:: REQUIREMENT ::
Transcribe, verbatim, every line from the start of the entries through the line that contains "Task: Toggle italic formatting"; include both boundary lines and omit all others.

Stored items from a collection:
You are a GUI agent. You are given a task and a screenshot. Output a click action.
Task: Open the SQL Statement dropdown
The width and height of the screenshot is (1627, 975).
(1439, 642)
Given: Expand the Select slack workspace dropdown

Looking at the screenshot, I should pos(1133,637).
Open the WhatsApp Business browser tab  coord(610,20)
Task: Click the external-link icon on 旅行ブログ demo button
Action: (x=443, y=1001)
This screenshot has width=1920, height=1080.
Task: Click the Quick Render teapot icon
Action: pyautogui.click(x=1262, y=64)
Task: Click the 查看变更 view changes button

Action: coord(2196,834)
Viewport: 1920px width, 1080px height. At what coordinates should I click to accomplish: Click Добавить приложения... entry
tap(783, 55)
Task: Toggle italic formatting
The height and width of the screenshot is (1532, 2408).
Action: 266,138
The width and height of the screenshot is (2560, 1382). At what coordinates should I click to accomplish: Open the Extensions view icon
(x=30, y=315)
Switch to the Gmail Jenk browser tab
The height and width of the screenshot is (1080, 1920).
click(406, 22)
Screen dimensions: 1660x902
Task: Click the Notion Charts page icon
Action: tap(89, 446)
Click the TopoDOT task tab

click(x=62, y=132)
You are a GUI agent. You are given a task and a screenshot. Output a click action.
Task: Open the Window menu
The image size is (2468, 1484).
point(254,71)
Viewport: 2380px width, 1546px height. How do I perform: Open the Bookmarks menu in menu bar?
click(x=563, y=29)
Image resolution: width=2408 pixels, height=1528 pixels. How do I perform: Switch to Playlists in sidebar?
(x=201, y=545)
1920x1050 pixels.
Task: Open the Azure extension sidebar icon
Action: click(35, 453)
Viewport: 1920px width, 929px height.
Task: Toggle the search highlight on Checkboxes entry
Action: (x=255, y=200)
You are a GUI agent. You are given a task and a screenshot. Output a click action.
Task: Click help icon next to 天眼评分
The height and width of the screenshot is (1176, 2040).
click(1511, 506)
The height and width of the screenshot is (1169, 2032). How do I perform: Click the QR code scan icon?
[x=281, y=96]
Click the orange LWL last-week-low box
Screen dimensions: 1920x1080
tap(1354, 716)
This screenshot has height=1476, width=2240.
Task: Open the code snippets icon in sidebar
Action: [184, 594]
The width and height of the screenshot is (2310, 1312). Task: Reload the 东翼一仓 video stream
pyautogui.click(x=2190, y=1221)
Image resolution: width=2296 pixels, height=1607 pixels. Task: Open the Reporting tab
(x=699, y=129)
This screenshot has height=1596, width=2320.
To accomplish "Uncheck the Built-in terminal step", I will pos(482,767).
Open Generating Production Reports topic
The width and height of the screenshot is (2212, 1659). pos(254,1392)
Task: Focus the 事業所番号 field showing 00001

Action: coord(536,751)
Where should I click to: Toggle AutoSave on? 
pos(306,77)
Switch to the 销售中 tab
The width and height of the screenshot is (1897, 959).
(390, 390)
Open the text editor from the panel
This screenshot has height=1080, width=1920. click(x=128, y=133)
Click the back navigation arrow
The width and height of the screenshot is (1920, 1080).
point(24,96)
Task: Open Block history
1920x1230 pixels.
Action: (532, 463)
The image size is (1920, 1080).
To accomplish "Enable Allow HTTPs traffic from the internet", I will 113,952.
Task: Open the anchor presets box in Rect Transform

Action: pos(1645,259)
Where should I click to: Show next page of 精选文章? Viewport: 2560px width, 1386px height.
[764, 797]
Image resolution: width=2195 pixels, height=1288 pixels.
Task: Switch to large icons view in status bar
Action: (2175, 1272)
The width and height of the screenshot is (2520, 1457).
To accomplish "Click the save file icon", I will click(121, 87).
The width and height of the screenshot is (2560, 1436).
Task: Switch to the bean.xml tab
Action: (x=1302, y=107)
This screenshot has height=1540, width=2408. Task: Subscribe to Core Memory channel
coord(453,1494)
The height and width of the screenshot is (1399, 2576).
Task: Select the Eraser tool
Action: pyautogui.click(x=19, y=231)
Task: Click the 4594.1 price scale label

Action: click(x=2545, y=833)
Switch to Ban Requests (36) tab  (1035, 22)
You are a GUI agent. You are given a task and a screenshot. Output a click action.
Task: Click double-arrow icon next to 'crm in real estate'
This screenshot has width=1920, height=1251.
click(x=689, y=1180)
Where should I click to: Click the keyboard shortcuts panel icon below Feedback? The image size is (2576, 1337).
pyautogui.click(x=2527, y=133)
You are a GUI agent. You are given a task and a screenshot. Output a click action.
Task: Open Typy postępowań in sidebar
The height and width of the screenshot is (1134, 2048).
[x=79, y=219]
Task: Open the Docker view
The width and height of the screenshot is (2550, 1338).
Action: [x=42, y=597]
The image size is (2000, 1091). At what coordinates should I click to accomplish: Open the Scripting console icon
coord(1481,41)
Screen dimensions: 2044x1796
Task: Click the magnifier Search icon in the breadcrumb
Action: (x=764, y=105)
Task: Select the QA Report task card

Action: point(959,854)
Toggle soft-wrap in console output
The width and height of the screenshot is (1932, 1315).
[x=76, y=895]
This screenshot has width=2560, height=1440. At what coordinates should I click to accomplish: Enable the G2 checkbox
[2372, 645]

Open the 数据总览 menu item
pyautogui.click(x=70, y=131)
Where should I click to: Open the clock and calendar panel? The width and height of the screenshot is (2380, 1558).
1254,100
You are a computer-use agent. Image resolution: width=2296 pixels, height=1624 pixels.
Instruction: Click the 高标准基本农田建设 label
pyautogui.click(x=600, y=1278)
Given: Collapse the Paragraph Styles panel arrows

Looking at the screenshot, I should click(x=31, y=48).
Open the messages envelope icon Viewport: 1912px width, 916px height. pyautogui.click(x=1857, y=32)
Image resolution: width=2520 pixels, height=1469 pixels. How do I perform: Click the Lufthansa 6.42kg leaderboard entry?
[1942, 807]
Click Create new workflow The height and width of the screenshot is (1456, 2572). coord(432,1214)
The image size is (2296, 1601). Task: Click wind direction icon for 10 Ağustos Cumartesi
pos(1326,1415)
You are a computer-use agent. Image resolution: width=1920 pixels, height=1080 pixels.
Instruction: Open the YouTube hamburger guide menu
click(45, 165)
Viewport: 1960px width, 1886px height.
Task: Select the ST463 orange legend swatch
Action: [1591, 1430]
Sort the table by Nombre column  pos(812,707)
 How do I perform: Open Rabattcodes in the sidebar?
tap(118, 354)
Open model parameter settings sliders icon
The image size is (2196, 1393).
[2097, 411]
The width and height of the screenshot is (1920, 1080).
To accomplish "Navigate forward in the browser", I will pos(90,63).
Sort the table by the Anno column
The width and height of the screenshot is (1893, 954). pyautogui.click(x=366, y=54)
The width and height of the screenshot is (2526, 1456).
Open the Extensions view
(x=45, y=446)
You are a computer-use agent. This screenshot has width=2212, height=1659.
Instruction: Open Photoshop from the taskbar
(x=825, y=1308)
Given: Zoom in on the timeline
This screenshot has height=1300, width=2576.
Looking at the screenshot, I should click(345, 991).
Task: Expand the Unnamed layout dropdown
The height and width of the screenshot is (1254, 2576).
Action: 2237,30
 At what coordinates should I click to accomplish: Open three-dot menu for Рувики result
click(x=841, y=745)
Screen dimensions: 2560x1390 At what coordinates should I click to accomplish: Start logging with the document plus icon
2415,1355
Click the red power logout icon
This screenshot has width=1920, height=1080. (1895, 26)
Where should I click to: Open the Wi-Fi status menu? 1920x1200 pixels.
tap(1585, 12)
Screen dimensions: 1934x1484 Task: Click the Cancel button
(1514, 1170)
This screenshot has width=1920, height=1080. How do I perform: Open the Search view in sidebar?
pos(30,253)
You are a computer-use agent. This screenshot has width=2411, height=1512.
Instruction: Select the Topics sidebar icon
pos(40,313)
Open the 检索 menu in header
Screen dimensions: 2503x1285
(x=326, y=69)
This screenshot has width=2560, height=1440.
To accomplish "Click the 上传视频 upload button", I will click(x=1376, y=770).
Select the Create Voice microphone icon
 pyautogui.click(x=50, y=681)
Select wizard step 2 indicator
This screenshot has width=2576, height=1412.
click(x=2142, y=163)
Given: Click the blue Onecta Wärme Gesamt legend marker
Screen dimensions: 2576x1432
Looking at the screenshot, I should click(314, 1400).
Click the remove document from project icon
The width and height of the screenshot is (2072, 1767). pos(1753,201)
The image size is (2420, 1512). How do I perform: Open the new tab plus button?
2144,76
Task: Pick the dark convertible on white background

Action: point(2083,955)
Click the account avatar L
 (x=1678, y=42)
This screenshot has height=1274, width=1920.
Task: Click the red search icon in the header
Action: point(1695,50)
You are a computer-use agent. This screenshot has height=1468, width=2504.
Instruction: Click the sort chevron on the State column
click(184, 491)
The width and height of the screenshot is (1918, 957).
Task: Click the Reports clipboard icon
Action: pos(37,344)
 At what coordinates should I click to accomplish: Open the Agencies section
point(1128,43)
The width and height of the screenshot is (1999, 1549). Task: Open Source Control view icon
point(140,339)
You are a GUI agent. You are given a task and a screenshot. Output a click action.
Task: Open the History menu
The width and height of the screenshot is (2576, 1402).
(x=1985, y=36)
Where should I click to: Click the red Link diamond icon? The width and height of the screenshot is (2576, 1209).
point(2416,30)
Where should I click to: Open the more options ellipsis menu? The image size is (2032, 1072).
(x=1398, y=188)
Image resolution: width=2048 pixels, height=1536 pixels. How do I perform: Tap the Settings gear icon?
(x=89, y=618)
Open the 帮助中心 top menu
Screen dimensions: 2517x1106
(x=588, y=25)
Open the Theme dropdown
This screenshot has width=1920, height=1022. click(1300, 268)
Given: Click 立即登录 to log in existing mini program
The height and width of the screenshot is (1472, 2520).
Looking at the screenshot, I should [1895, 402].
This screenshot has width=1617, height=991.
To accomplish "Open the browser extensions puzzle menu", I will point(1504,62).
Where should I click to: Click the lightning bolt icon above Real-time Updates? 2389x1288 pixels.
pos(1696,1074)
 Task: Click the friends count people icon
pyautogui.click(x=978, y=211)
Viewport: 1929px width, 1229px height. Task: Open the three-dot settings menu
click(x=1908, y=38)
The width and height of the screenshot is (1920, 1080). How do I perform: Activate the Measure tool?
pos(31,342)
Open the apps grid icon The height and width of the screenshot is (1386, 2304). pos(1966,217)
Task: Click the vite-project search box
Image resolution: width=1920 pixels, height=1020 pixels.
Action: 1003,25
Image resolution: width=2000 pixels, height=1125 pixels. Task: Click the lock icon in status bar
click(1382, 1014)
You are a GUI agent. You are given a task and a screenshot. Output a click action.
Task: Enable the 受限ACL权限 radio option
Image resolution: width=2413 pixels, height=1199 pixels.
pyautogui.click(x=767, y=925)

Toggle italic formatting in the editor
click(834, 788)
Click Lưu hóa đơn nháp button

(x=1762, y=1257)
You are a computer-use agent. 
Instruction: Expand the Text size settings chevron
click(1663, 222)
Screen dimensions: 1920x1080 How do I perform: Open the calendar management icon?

:: PROBLEM SOLUTION ::
You are a GUI agent. You are given a task and a screenshot. Output a click action.
Task: Open the SQL Statement dropdown
The width and height of the screenshot is (1627, 975).
(1439, 642)
Given: Expand the Select slack workspace dropdown

Looking at the screenshot, I should pos(1133,637).
Open the WhatsApp Business browser tab  coord(610,20)
Task: Click the external-link icon on 旅行ブログ demo button
Action: (x=443, y=1001)
This screenshot has width=1920, height=1080.
Task: Click the Quick Render teapot icon
Action: pyautogui.click(x=1262, y=64)
Task: Click the 查看变更 view changes button

Action: coord(2196,834)
Viewport: 1920px width, 1080px height. At what coordinates should I click to accomplish: Click Добавить приложения... entry
tap(783, 55)
Task: Toggle italic formatting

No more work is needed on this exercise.